*REQUIRED WORK*.
Every line from the one holding "Pick the SWBe E KV-Symbol blue thumbnail" through the last line of the records must be retyped exactly, and no other line or picture may appear in the copy.

- Opening Delimiter -

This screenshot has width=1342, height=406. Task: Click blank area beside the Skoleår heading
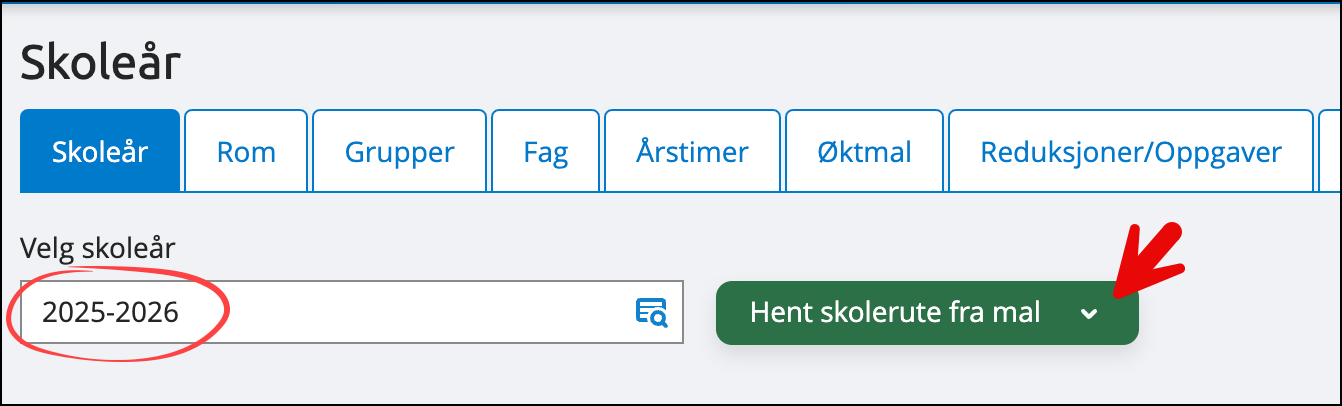tap(700, 63)
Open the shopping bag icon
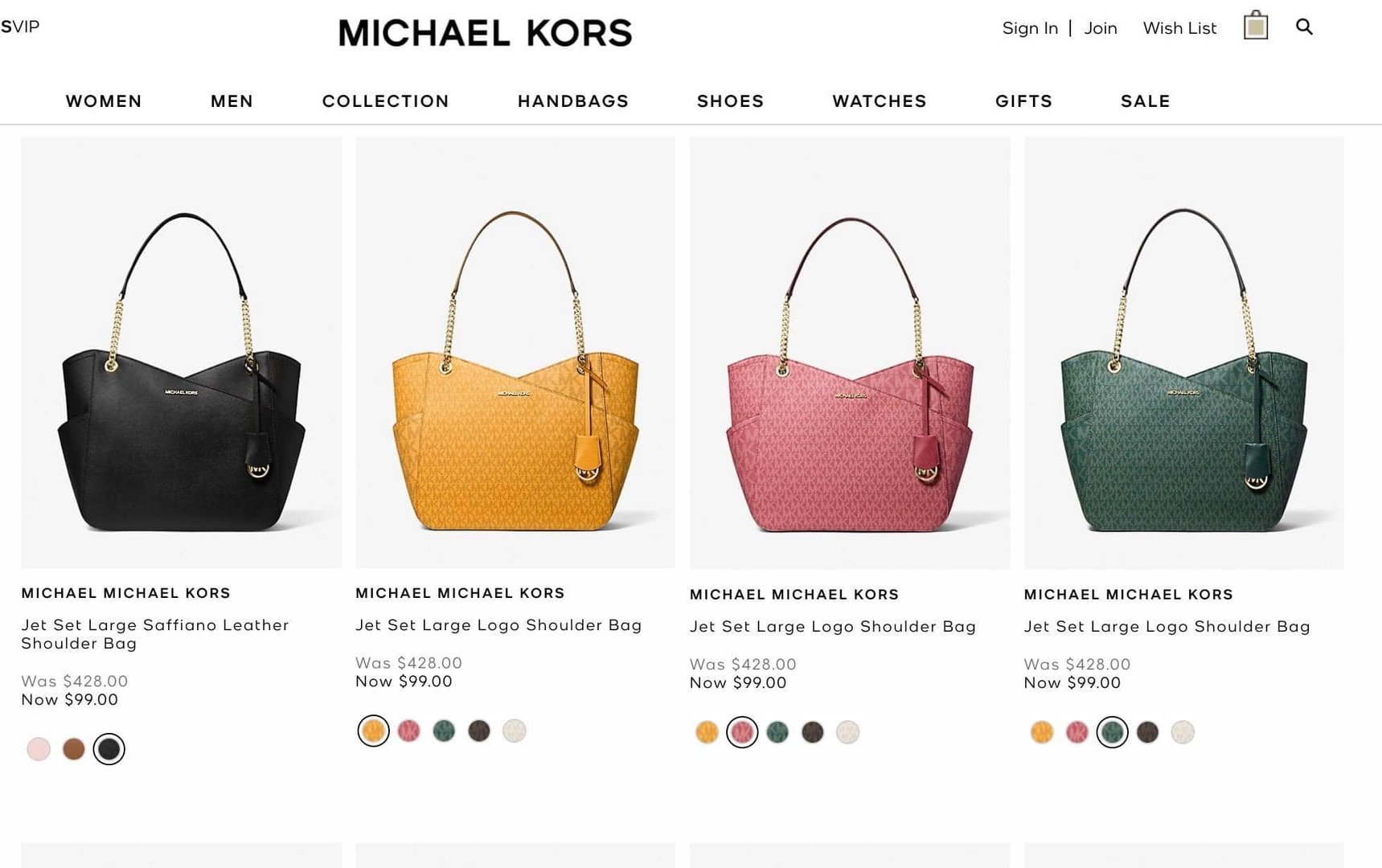Image resolution: width=1382 pixels, height=868 pixels. [1256, 26]
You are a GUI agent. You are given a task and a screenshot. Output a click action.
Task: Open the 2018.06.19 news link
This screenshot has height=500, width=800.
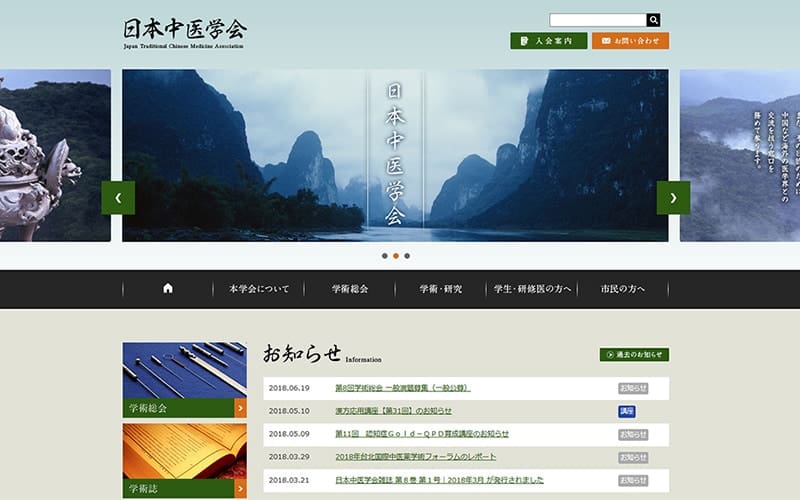click(403, 388)
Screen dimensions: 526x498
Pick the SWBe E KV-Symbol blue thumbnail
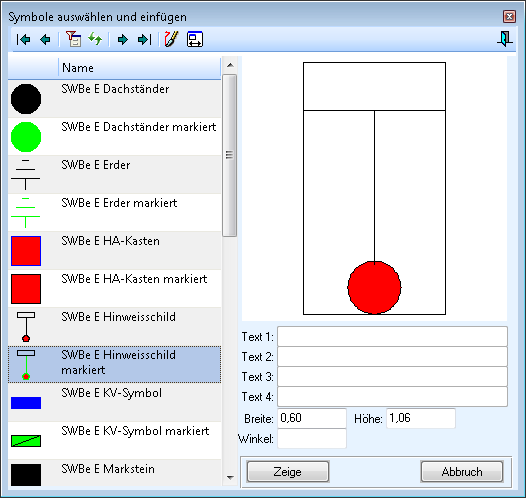26,403
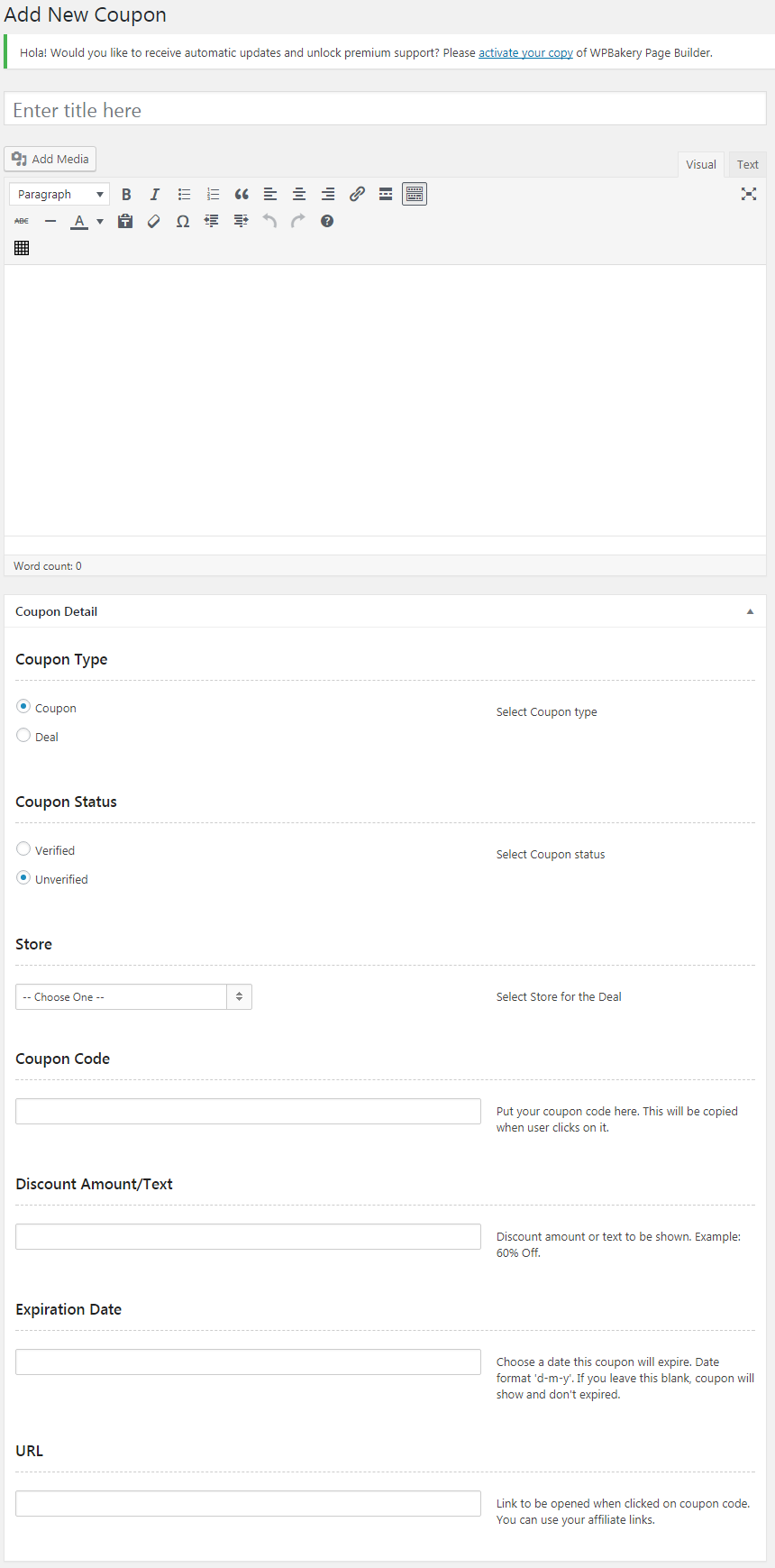Viewport: 775px width, 1568px height.
Task: Click the bulleted list icon
Action: pyautogui.click(x=184, y=194)
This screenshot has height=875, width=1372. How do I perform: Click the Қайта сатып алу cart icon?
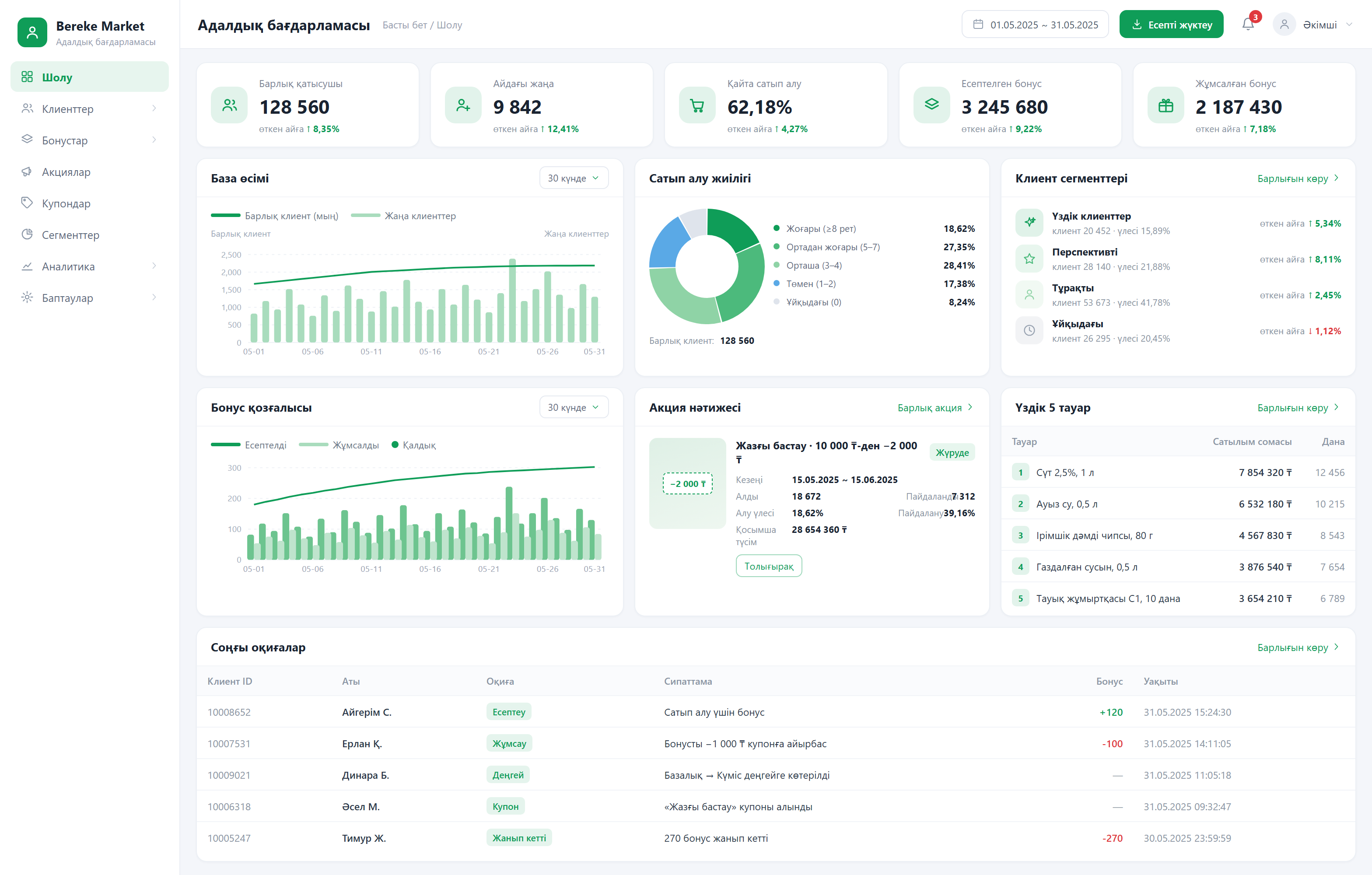697,105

- Closing Delimiter -

*YOUR RESPONSE*.
Pick the SWBe E KV-Symbol blue thumbnail
26,403
Viewport: 775px width, 1568px height.
Task: Click the bulleted list icon
Action: pyautogui.click(x=184, y=194)
This screenshot has height=875, width=1372. How do I perform: Click the Қайта сатып алу cart icon?
697,105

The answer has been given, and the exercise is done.